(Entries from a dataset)
════════════════
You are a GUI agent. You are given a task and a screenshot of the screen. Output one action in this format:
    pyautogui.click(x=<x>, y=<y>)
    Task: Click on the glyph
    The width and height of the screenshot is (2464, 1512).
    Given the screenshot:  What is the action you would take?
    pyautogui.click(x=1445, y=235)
════════════════
Given exercise ▸
Rewrite the lines of all the entries above as a Markdown table with two columns, "No." and "Text". Number each line in order and skip any blank lines.

Written solution ▸
| No. | Text |
|---|---|
| 1 | You are a GUI agent. You are given a task and a screenshot of the screen. Output one action in this format: |
| 2 |     pyautogui.click(x=<x>, y=<y>) |
| 3 |     Task: Click on the glyph |
| 4 |     The width and height of the screenshot is (2464, 1512). |
| 5 |     Given the screenshot:  What is the action you would take? |
| 6 |     pyautogui.click(x=1445, y=235) |